You do a nice job listing the provocations of Ukraine against Russia, yet, by labeling Russia imperialist your concern is only for Ukrainians enjoying true self determination under socialism! What about the plight of Russian speakers in Ukraine? What kind of imperialist waits 8 years to attack Ukraine? It seems to me that Putin is a reluctant imperialist because he took his time responding to NATO provocation.The man is reactionary but he ended up doing the same thing Trotsky and Lenin did by going to war with Poland in 1918-1920 because geo-politics doesn't care about ideology. The Russians did what they have always done when attacked by Western forces.

Alex Steiner said...

Reply to Karin,

As Marxists, unlike Mr. Mearsheimer, we are not looking for who is blameworthy in the current conflict. That is a moral approach to war that has nothing to do with an objective evaluation of the dynamics in the current conflict. We ask the question of what is the nature of the participants in this conflict and how do they interact within the context of the global economic and political system of capitalism. Above all we try to understand the underlying class forces at work in these conflicts and what kind of response is required in order to strengthen international class solidarity in the struggle for a socialist United States of Europe. Mr. Mearsheimer, does not share these concerns as he is not and does not pretend to be a Marxist. Mr. Mearsheimer may perhaps have some important facts about the conflict that could help in developing an overall assessment, but his methodological approach of trying to decide who is to blame is something I would leave to Sunday school teachers.

Alex Steiner said...

Reply to Anonymous:

This slur on Lenin and Trotsky, comparing them to Putin, without even the pretense of an explanation, is typical of the kind of anti-communist drivel that populates social media. Nothing more need be said.

Anonymous said...

How is it a slur to point out that Lenin an Trotsky did attack Poland after the Poles invaded Russia? It is a fact, something you seem to be allergic to. Your claim that I didn't even pretend to explain their motivation is nonsense. They attacked Poland after Poland attacked them, Trotsky hoped that the red army would be in a position to provide military aide to a communist insurrection in Germany after conquering Poland. We both know that didn't happen. Let's get back to the current war. Your claim of 'Russian imperialism' is nonsense since Putin let Ukraine deal with its problems for eight years, another fact you seem allergic to.

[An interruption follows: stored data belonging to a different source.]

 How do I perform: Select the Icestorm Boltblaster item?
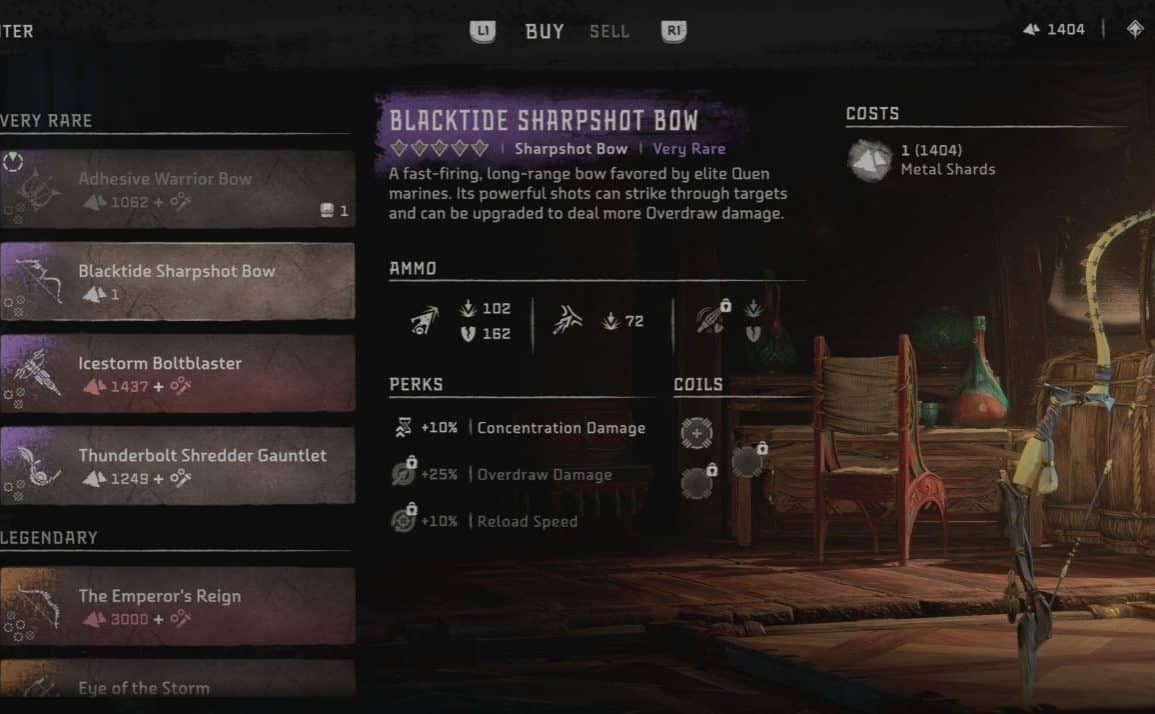click(x=177, y=374)
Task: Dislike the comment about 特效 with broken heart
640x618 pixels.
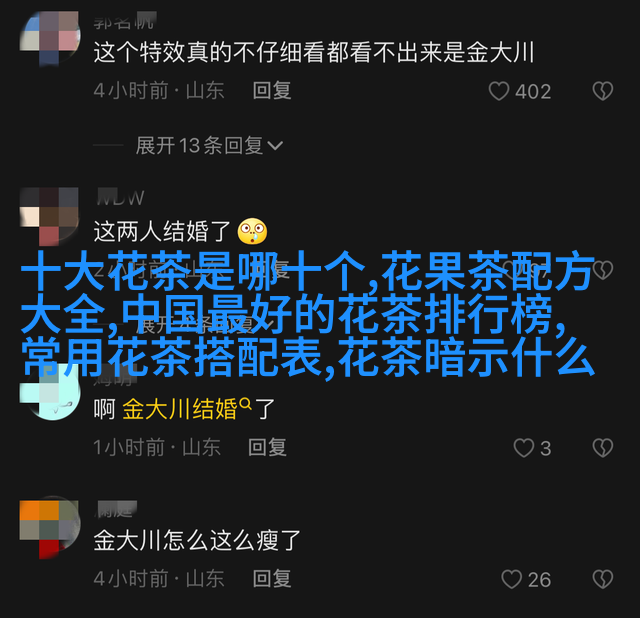Action: pos(603,91)
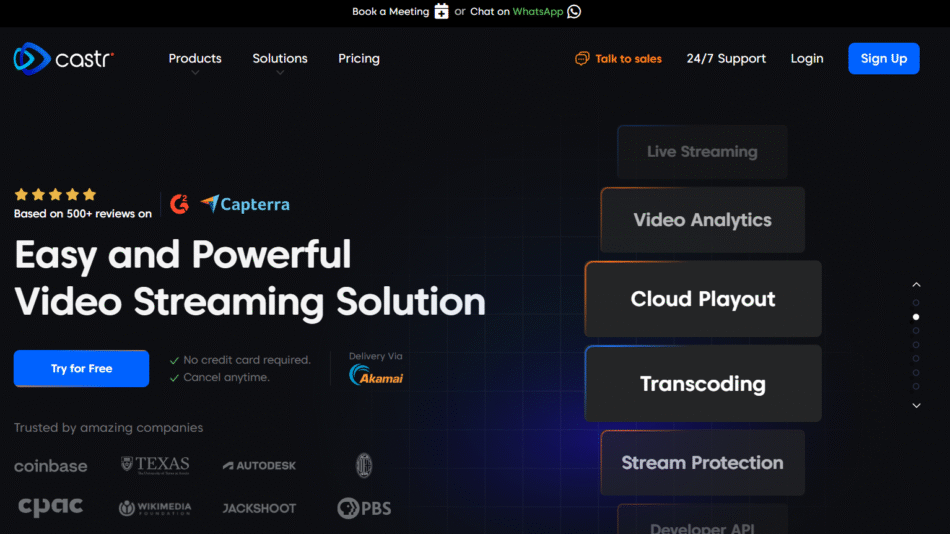Click the blue Sign Up button
950x534 pixels.
883,59
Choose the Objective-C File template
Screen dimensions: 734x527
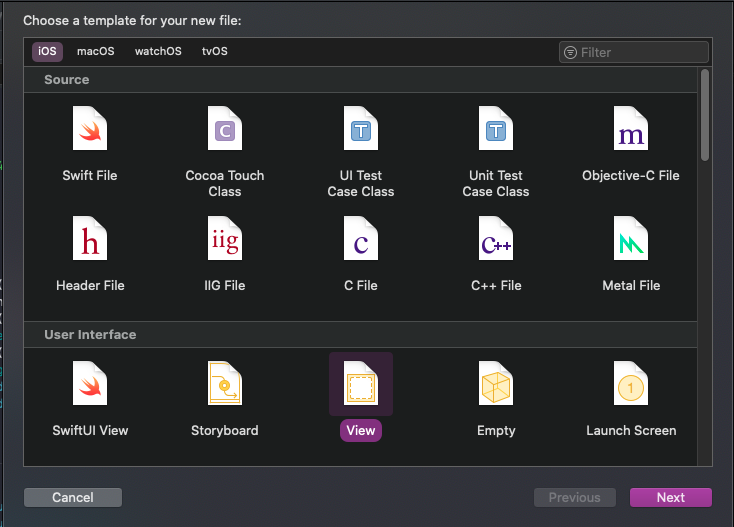(631, 129)
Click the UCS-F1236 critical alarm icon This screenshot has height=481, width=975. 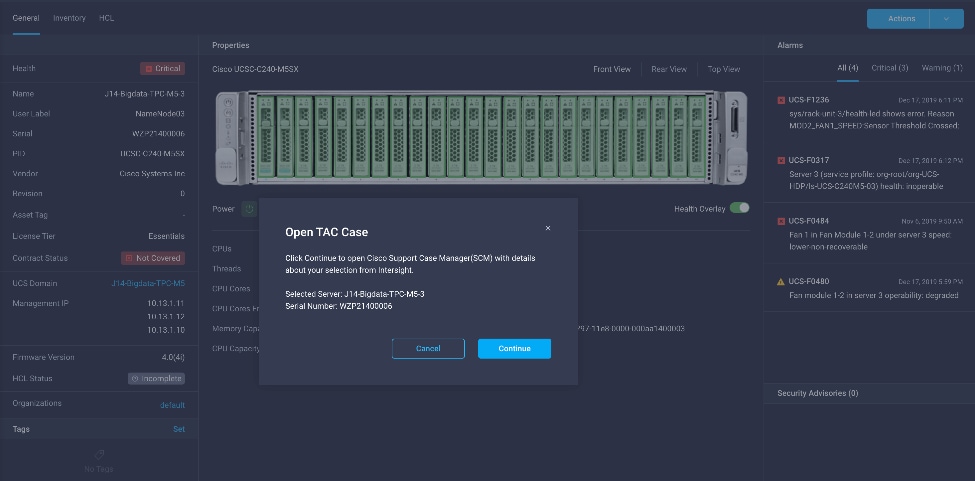(781, 100)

What kind of imperialist, avid for markets, waits that long to move in on his victim? Putin, in my opinion, has turned Stalin's "Socialism in one Country" into "Capitalism in one Country". This worldview is based on the fact that Russia is big enough to develop based on its resources. I find it bizarre that you should concern yourself with the 'independence' of Ukraine in light of your awareness of the influence people like Victoria Nuland wield over the political class of that nation. Your 'discovery' of 'Russian imperialism' seems to me to be a fig leaf to hide that reality.